Privacy Policy

We collect the minimum data necessary to provide the service:

• Account information — Email address, name, and password hash when you create an account.
• Trading account data — Account names, balances, drawdown levels, P&L, and trade executions synced from your connected prop firm accounts.
• Risk metrics — Calculated values like breach proximity, daily loss limits, and trailing drawdown positions.
• Usage data — Basic analytics about how you use the dashboard (page views, feature usage) to improve the product.
• Payment information — Processed by Stripe. We never store your full card number.

Your data is used exclusively to power PropCommand features:

• Display your account balances, P&L, and positions in the dashboard.
• Calculate risk metrics and breach proximity in real time.
• Send you alerts (email, Telegram) when accounts approach risk thresholds.
• Execute trade replication between your connected accounts.
• Generate analytics, calendar heatmaps, and account lifecycle reports.
• Improve the product based on aggregated, anonymized usage patterns.

We believe in minimal data collection. We explicitly do not collect:

• Your trading strategies, indicators, or signal logic.
• Order flow data beyond execution fills.
• Screen recordings, keystrokes, or browsing activity outside PropCommand.
• Data from platforms or accounts you have not explicitly connected.

Your edge is yours. We only see fills and risk data — never your strategy.

We use trusted third-party services to operate PropCommand:

• Supabase — Database and authentication. Your data is stored in Supabase-managed PostgreSQL with row-level security.
• Stripe — Payment processing. Stripe handles all payment data under their own PCI-compliant privacy policy.
• Vercel — Hosting and CDN. Serves the web application with standard web server logs.
• Telegram — Optional alert delivery. Only used if you connect your Telegram account for notifications.

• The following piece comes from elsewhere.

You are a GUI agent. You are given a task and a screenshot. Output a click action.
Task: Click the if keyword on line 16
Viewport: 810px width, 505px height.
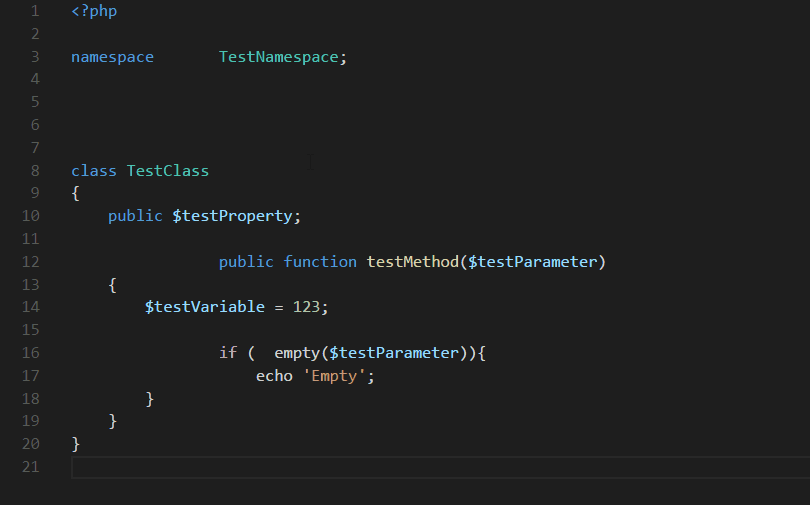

We do not sell, rent, or share your personal data with any third party for advertising or marketing purposes.

• Your data is retained as long as your account is active.
• If you delete your account, we remove your personal data within 30 days.
• Anonymized, aggregated analytics data may be retained indefinitely.
• Payment records are retained as required by law (typically 7 years for tax purposes).

You have full control over your data:

• Export — Request a full export of your data at any time from the Settings page or by contacting support.
• Modify — Update your personal information through the dashboard or by contacting us.
• Delete — Request complete account deletion. We will remove all your data within 30 days.
• Withdraw consent — You can disconnect accounts or disable notifications at any time.

If you have questions about this privacy policy or want to exercise your data rights, contact us at support@propcommand.io.

We aim to respond to all privacy-related inquiries within 48 hours.